#### REQUIRED ACTION 1:
Can you edit the article about Peggy Mahoney's fundraising website by giving again the part that opens with the words containing "Two years after" and closes with "receive life-saving treatment.", with "giving back" replaced by "paying it forward"?
#### REQUIRED ACTION 2:
Can you continue the article about Peggy Mahoney's fundraising website from where it stops?

#### PASSAGE TO READ:
James Bay resident Peggy Mahoney has developed a new website to help people with costly medical expenses to fundraise online.

New website helps critically ill fundraise

James Bay resident Peggy Mahoney took two years to develop site, which offers both financial and emotional support to ill.

Two years after fundraising for her own liver transplant, James Bay resident Peggy Mahoney is giving back by creating a website to help others get the financial and emotional support they need to receive life-saving treatment.

The website – caretohope.ca. – has been a cathartic release of sorts for Mahoney after being diagnosed with a rare live disease in 2009, which resulted in a liver transplant two years ago.

As Mahoney and her family sought support and resources for the life-saving surgery, she learned it is the patient who must pay for most of the out of hospital costs, such as expensive medications, supplements, the cost of travel, and the costs of a support person to provide care during recovery.

For Mahoney alone, those costs were more than $20,000.

“It’s a rude awakening,” she said. “People don’t realize when you get really sick so many costs aren’t covered.

“After my transplant, I learned some patients are not able to meet these financial burdens and deemed ineligible or are choosing to forego treatment.”

It’s a situation Mahoney called “inhumane, just crazy.”

As she was recovering, Mahoney thought she could create an online tool that would help people create a fundraiser for themselves. The idea for caretohope.ca was born.

Tailored much like a crowdfunding website, such as Kickstarter and Indiegogo, caretohope.ca takes a more minimalistic approach.

#### COLLECTED DATA:

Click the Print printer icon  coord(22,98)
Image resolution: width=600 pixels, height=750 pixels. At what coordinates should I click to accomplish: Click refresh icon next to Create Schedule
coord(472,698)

#### WRITTEN REPLY 1:
Two years after fundraising for her own liver transplant, James Bay resident Peggy Mahoney is paying it forward by creating a website to help others get the financial and emotional support they need to receive life-saving treatment.

#### WRITTEN REPLY 2:
“This is really the first niche crowdsourcing website in Canada,” Mahoney said. “Nobody else has zeroed in to do it in a small way.”

And its packed with free information about Canadian and regional financial resources, a forum to connect with other patients, and an easy to use fundraising platform for patients to raise funds.

“CareToHope.ca is my way of using my knowledge and experiences to pay forward the support we received,” Mahoney said.

One Vancouver woman, Caroline Lennox, is struggling with Lyme disease complicated by a systemic mold infection.

After a year of inconclusive testing in Canada, Lennox spent more than $3,000 for a definitive diagnosis from tests in the U.S. She estimates that it will take four visits to an American clinic and cost about $50,000 for this treatment over the next year. She has turned to CareToHope.ca for support and to fundraise for these costs.

“Patients in Canada need financial assistance to cover the costs for many treatments and procedures that are not covered by our supposedly universal system” says Mahoney.